4.1. Spatial and temporal resolution for multi-band RG-fMRI

Figure 1A shows that the quantitative metrics used to evaluate FC, RC, and CC images. The combined images (CC) perform best among all image datasets regardless of spatial resolution. TSNR tended to increase with the voxel size as expected, and high-resolution imaging up to 2.5 mm isotropic resolution offered a better coverage ratio. Due to the shorter TR on the C3T, TSNR was conceivably lower than that of the counterpart on the WB3T (Fig. 1B-a). In addition, since TSNR map-based mask was used to calculate the coverage ratio and Dice coefficient, the mask volume increased with higher TSNR on the WB3T scanner consistently. Although slightly higher in mean coverage ratio (Fig. 1B-b), the data on the WB3T scanner had lower Dice coefficient (Fig. 1B-c), compared to those on the C3T. For finer than 2.5 mm resolution imaging, however, the ratios and coefficients were noticeably reduced on the WB3T as a 5/8 PF acquisition was needed to keep TE at 30 ms, which could not cover the effective echo shifts in high-susceptibility areas and resulted in signal dropout.
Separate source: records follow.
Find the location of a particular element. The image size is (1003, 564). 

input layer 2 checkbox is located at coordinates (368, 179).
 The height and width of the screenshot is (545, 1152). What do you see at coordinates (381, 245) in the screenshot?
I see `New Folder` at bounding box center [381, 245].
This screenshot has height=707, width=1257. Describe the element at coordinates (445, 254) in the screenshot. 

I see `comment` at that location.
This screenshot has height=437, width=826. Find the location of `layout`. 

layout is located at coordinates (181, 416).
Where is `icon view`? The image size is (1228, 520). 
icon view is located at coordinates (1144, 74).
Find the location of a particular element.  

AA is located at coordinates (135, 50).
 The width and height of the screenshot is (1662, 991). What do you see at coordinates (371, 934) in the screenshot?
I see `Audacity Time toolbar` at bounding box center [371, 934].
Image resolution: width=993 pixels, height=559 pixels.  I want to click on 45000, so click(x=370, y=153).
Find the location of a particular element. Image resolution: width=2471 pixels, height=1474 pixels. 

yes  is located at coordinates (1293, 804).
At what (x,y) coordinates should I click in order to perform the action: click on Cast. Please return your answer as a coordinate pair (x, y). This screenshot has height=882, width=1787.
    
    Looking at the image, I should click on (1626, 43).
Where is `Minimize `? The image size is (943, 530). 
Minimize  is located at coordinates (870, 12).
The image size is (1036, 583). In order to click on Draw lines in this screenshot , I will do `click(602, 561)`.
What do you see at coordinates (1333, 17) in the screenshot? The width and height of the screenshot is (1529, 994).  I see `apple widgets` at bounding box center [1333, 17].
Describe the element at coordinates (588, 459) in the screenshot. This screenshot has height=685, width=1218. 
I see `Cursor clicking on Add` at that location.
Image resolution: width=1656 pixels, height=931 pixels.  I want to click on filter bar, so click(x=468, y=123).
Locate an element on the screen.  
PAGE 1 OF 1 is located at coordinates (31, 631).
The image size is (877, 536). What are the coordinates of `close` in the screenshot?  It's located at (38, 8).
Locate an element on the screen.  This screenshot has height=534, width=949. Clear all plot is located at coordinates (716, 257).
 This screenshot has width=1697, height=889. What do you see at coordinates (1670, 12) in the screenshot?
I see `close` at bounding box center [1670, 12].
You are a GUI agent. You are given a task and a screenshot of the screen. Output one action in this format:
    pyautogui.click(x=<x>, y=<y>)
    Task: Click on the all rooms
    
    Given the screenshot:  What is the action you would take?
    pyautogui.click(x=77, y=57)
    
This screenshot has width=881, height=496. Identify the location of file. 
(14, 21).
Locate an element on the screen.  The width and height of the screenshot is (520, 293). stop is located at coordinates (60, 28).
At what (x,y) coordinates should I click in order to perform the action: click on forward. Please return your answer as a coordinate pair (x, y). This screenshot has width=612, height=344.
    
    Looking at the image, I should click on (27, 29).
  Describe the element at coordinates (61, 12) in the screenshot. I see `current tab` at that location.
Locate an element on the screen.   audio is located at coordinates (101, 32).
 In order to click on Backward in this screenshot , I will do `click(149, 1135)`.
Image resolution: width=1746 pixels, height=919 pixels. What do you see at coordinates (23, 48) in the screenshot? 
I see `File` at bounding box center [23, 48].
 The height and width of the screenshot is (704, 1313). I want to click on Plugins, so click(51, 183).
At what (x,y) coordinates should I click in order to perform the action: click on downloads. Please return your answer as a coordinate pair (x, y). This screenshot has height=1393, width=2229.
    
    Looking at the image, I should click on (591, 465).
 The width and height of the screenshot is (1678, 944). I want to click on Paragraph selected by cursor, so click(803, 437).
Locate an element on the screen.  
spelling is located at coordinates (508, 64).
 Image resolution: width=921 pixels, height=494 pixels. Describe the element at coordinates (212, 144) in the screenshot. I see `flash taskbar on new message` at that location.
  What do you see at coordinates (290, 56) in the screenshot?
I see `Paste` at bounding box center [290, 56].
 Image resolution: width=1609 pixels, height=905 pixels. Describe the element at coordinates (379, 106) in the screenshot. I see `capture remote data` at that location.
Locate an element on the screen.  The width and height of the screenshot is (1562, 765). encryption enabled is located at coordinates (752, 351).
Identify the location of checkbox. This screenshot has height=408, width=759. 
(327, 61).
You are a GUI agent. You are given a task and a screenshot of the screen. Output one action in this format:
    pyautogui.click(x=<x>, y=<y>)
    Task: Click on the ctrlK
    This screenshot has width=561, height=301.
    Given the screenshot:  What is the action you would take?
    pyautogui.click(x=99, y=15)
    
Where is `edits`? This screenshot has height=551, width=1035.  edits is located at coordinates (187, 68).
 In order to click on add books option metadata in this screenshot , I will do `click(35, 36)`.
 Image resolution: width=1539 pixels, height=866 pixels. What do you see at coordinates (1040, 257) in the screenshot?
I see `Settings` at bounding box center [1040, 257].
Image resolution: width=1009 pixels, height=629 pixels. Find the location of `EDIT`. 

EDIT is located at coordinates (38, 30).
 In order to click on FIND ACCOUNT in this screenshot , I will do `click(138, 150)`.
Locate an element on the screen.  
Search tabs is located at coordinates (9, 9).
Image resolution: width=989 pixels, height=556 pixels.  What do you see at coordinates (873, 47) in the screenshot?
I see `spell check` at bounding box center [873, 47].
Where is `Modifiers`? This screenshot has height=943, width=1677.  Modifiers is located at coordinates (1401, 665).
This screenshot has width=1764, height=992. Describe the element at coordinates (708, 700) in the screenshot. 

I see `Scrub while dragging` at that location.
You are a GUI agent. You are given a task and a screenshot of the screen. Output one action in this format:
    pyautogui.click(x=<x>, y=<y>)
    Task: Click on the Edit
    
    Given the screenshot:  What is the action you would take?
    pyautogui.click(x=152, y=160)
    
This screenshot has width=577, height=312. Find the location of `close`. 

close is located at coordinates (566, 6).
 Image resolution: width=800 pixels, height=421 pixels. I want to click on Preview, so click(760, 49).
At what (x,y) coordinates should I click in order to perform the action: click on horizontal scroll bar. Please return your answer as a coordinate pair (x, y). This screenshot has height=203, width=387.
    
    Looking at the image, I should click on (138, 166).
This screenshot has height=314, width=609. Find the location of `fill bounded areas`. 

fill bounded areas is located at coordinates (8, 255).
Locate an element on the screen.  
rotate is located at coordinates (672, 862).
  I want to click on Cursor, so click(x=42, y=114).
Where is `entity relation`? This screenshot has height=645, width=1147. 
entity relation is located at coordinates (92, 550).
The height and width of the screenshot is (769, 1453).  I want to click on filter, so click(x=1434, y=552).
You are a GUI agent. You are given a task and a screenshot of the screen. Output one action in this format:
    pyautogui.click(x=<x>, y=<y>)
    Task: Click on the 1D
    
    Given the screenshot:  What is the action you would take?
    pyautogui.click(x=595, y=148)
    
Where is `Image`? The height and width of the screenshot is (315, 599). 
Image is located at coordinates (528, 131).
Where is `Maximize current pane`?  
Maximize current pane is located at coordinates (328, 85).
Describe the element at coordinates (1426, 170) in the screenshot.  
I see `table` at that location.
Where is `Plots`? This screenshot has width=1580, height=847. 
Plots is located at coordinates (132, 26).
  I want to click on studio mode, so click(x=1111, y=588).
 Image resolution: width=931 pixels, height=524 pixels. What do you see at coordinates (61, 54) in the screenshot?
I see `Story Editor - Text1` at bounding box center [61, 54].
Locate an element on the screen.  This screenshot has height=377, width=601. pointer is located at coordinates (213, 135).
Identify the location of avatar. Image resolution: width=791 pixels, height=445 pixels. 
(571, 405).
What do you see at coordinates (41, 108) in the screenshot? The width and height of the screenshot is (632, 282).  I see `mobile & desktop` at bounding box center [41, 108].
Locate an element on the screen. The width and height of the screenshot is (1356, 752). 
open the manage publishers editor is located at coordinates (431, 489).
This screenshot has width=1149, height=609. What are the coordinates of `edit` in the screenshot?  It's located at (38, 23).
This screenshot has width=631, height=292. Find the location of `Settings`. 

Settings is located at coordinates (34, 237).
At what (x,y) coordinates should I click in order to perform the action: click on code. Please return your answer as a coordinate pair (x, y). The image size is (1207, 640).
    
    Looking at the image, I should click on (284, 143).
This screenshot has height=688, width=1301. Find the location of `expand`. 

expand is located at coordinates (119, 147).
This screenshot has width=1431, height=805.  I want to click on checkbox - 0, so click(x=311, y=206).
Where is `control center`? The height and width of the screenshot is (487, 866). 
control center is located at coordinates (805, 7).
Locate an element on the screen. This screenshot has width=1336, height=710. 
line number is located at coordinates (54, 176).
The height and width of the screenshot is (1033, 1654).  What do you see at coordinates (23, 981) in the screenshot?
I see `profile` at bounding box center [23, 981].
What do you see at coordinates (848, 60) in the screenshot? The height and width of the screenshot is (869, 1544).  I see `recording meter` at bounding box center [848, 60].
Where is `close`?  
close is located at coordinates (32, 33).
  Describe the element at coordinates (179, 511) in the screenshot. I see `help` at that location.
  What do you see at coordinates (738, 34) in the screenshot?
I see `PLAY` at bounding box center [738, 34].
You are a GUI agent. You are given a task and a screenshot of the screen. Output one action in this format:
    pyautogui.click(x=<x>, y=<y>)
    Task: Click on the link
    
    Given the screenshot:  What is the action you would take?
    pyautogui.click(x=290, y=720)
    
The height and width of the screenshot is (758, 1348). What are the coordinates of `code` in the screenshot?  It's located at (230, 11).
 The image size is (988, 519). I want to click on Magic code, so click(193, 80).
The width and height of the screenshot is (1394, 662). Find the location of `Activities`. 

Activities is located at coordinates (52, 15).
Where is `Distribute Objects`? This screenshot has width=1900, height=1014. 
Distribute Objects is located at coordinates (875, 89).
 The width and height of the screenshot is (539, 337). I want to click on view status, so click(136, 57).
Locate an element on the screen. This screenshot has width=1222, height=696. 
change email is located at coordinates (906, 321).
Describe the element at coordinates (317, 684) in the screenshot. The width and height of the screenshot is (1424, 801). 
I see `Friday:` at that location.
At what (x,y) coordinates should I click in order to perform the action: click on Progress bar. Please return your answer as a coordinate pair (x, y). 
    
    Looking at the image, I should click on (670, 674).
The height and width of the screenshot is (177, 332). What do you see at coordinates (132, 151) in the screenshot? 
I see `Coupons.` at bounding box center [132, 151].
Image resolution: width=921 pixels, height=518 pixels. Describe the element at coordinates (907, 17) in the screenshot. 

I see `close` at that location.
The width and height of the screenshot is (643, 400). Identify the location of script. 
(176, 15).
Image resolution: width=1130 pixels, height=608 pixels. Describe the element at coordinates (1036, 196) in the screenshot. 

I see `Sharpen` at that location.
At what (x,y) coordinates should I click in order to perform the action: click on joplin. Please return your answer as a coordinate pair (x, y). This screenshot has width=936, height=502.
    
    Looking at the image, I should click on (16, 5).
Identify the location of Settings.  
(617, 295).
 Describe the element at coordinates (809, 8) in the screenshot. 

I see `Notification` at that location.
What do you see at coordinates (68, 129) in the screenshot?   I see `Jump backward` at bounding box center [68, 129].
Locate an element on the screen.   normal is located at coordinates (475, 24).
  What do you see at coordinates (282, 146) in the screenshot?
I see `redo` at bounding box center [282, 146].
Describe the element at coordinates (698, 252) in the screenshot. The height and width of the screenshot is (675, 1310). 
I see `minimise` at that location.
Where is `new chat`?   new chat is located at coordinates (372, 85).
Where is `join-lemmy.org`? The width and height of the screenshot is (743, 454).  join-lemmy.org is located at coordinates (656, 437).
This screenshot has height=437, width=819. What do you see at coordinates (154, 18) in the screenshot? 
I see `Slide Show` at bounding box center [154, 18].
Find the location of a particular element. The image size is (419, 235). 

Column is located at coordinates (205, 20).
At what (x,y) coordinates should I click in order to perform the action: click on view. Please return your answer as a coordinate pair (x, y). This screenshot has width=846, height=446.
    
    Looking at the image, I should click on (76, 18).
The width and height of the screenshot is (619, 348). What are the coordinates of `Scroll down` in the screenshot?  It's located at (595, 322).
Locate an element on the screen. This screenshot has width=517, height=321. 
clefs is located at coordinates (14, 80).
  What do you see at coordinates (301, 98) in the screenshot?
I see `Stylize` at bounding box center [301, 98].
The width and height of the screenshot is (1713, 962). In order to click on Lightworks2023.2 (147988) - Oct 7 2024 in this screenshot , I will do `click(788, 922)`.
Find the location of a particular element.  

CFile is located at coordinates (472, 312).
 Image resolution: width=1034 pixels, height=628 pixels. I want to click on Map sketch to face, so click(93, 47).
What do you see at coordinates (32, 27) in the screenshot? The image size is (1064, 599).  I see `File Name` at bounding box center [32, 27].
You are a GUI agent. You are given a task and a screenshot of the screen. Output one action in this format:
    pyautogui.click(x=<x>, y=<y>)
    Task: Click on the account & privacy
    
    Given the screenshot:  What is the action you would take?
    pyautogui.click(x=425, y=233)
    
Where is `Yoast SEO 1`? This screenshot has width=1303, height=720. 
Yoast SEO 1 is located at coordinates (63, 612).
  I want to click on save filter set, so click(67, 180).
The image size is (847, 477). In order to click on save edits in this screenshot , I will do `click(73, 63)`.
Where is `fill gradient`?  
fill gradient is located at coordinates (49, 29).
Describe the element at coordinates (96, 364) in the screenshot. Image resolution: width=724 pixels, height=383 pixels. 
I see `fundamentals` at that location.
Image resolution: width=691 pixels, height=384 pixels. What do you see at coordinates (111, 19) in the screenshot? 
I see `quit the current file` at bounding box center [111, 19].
In comparison, the use of high-performance gradients on the C3T greatly reduced the echo spacing (from 644 to 388 ms), which advantageously allowed 2.0 mm resolution data acquisition with a shorter TR (<1 second) and without PF acquisition (Table 1 and Fig. 1B). Higher cortical coverage ratio was achieved with high-resolution imaging up to 2.0 mm isotropic resolution. With a multi-band factor of 6 without PF acquisition, an effective temporal resolution less than 2 s was achieved, for whole-brain 2.5 mm isotropic resolution fMRI on the WB3T and 2.0 mm for the C3T scanners, respectively (Table 1).

Figure 1.

Figure 1.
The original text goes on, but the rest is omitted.